Work item.
Keep each entry exactly as written when you repeat it, and skip the images.
▬▬▬▬▬▬
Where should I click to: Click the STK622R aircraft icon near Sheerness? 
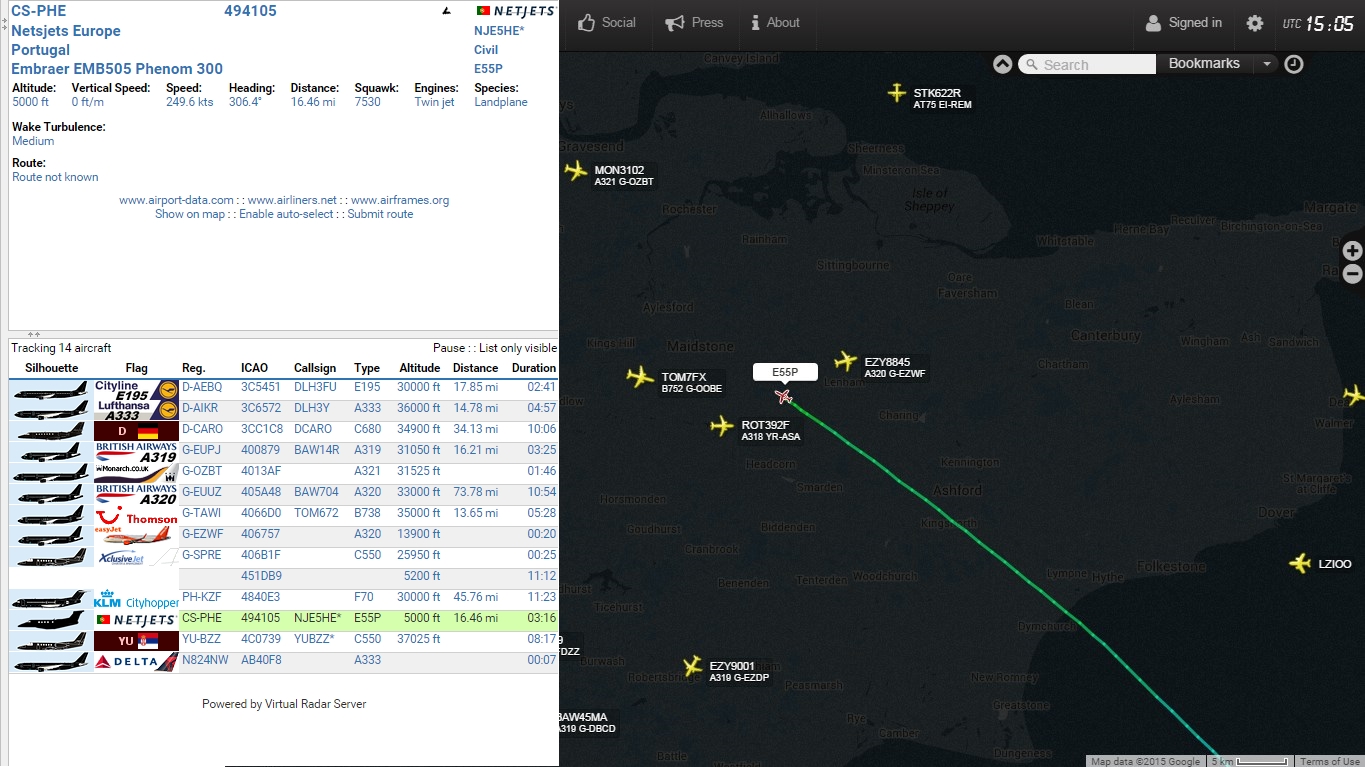click(897, 94)
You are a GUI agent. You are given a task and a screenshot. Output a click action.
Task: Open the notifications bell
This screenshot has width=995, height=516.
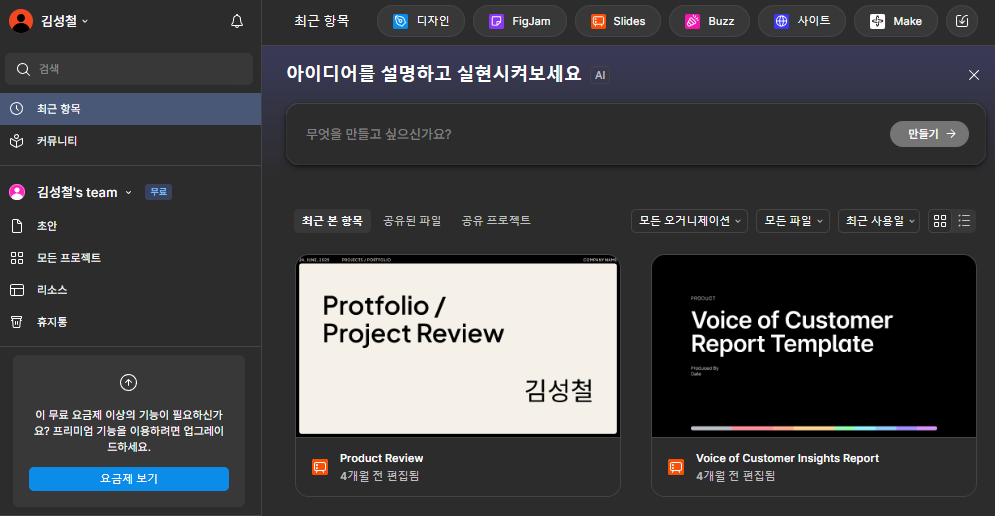237,21
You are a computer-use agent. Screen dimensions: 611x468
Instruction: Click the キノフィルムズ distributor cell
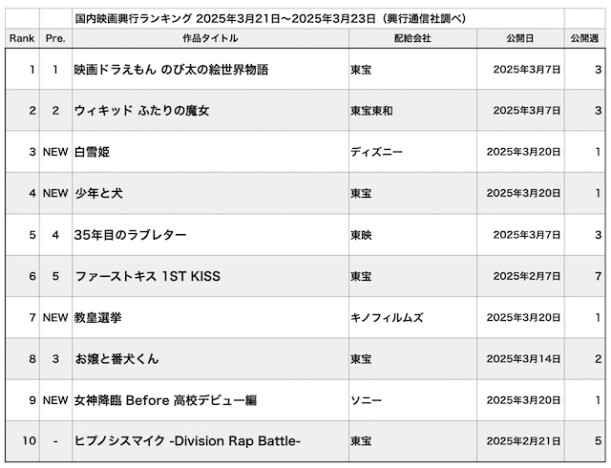pos(387,317)
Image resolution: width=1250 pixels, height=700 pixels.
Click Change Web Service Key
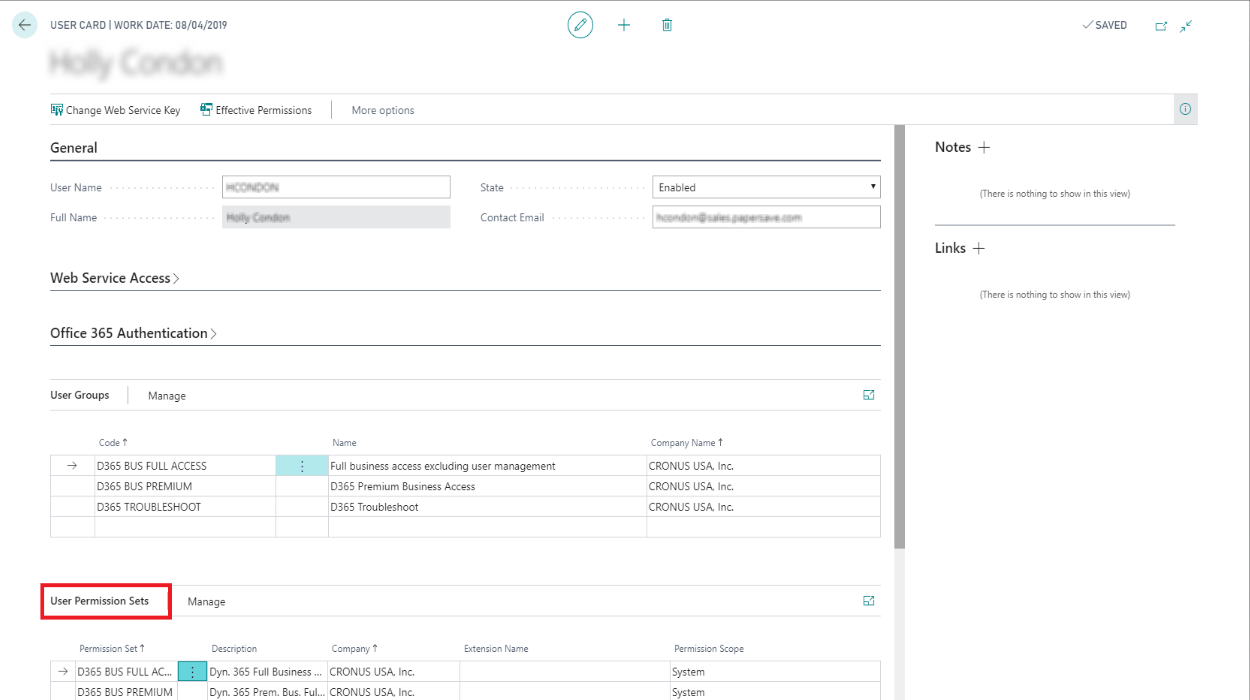click(x=116, y=110)
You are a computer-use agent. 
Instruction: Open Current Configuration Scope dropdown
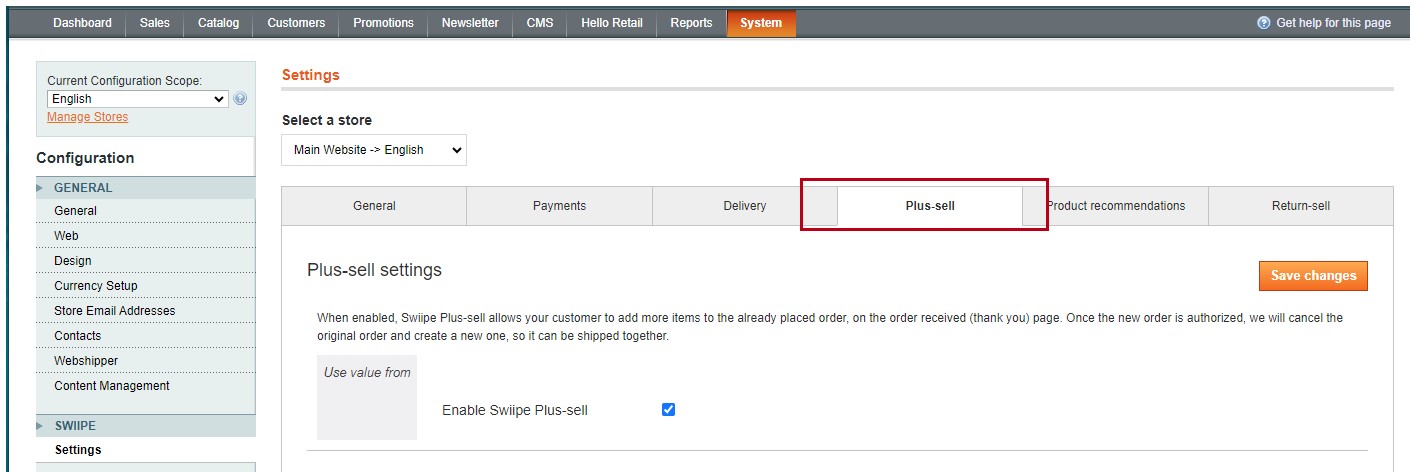[x=138, y=99]
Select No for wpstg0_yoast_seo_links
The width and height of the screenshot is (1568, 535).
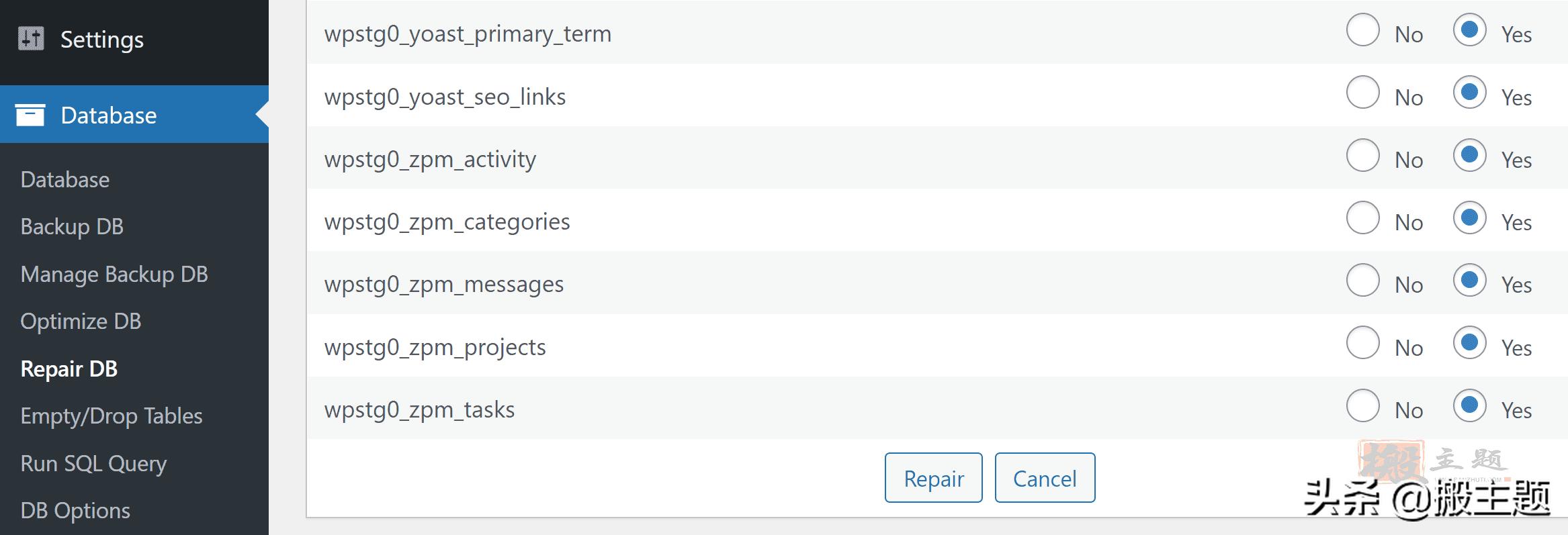[1363, 93]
▬▬▬▬▬▬
Answer space.
Where should I click to: Click the STK622R aircraft icon near Sheerness? 
click(897, 94)
You are a GUI agent. You are given a task and a screenshot. Output a click action.
Task: Open the notifications bell
This screenshot has width=995, height=516.
237,21
You are a computer-use agent. Screen dimensions: 611x468
Instruction: Click the キノフィルムズ distributor cell
pos(387,317)
Image resolution: width=1250 pixels, height=700 pixels.
Click Change Web Service Key
click(x=116, y=110)
You are a computer-use agent. 
Instruction: Open Current Configuration Scope dropdown
[x=138, y=99]
Select No for wpstg0_yoast_seo_links
The width and height of the screenshot is (1568, 535).
[1363, 93]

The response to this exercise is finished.